G-quadruplex: Guanine quadruplex; HRP: Horseradish Peroxidase; GOx: Glucose Oxidase; PSA: Prostate Specific Antigen; FR: Folate Receptor; Fc: Ferrocene; MB: Methylene Blue; RCA: Rolling Circle Amplification; HCR: Hybridization Chain Reaction; EXPAR: Exponential Amplification Reaction; miRNA: microRNA; AuNPs: Gold Nanoparticles; [email protected]: [email protected] Nanowires; PdNPs: Pd Nanoparticles; rGO: reduced Gaphene Oxide; SWPN.b: Pebrine disease related Spore Wall Protein of Nosemabombycis; ADH: Alcohol Dehydrogenase; TBA: Thrombin Binding Aptamer; HPtCoNCs: PtCo Nanochains; FeTe NRs: iron Telluride Nanorods; PtNTs: Platinum Nanotubes; GDH: Glucose Dehydrogenase

Introduction

In recent years, enzyme-amplified electrochemical biosensors have attracted considerable attention and have emerged as viable alternatives to conventional spectrophotometric enzyme affinity assays for detection of trace amounts of biomarkers in biological studies, clinical diagnostics, and treatment. Commonly, peroxidase and phosphatase are the used enzyme labels in connection to electrochemical monitoring of the biocatalytic reaction product. The enzymatic reaction may follow two strategies: one in which the current is the electro catalytic response of a redox couple serving as a substrate to a redox enzyme label and another in which an electrochemically active product of the enzyme label is detected. Guanine-rich nucleic acid sequence can fold into Guanine quadruplex (G-quadruplex) that is found to complex tightly with hemin to form the hemin/G-quadruplex. Under physiological conditions, the hemin/G-quadruplex displays robust peroxidase activity. Recently, the hemin/G-quadruplex peroxidase-mimicking DNAzyme has been considered as a promising artificial enzyme for biosensing due to its low cost, high stability and simple preparation procedure in the laboratory. In this short review, we highlighted the recent advances of the design of strategies for the fabrication of hemin/G-quadruplex– based electrochemical biosensors.
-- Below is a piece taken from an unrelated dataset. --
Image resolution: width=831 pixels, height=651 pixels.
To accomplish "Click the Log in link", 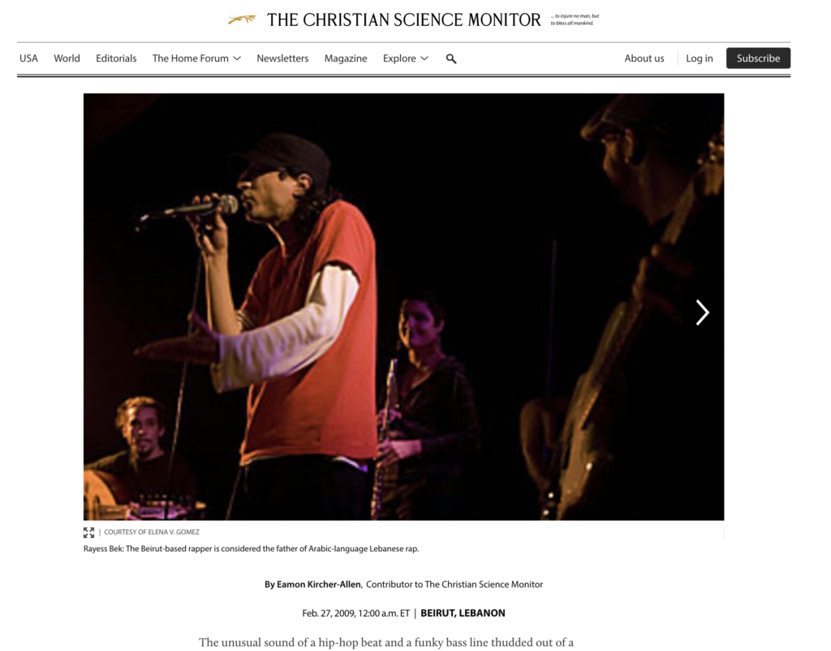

Hemin/G-quadruplex–based electrochemical biosensors

Willner’s group, for the first time, demonstrated that the hemin/ G-quadruplex Horseradish Peroxidase (HRP)-mimicking DNAzyme on electrode exhibited bioelectrocatalytic functions toward the electro catalyzed reduction of H2O2 [1]. The electro catalytic properties of the DNAzyme were then used to develop electrochemical sensing platforms for analyzing the activities of enzymes and their substrates, DNA-sensors and aptasensors. The simplest methodology was to attach Glucose Oxidase (GOx) to the electrode surface through a nucleic acid sequence able to form a G-quadruplex structure in the presence of hemin (Figure 1) [1]. The GOx mediated the glucose oxidation to gluconic acid and H2O2 and the resulting H2O2 was analyzed through its electro catalyzed reduction by the DNAzyme. The success of the initial efforts provides good motivation for further manipulation of kinds of hemin/G-quadruplex–based electrochemical biosensors for detection of DNA [1], proteins (e.g. thrombin, recombinant human IFN-g) [2,3] and metal ions [4,5]. The most common strategy consists on modification of the gold electrode by a hairpin nucleic acid oligonucleotides that contains both a sequence capable to form G-quadruplex and an aptamer able to specifically bind the analyte. In the presence of the analyte and hemin, the hairpin structures were opened, the analyte bound to the aptamer part, and hemin/G-quadruplex structures were formed on the electrode surface. Furthermore, sandwich-like electrochemical biosensors with single hemin/G-quadruplex DNAzyme or hemin/Gquadruplex DNAzyme wires containing many units of hemin/Gquadruplex DNAzyme as the signal tags have also been developed for detection of Prostate Specific Antigen (PSA) and telomere [6], cisplatin (a cytotoxic and antineoplastic metallodrug) [7] as well as Folate Receptor (FR) [8]. In the DNAzyme electrochemical assays, redox reporters such as Ferrocene (Fc) and Methylene Blue (MB) could be used as the electron-transfer mediators for the DNAzyme to improve the sensitivity [9-11].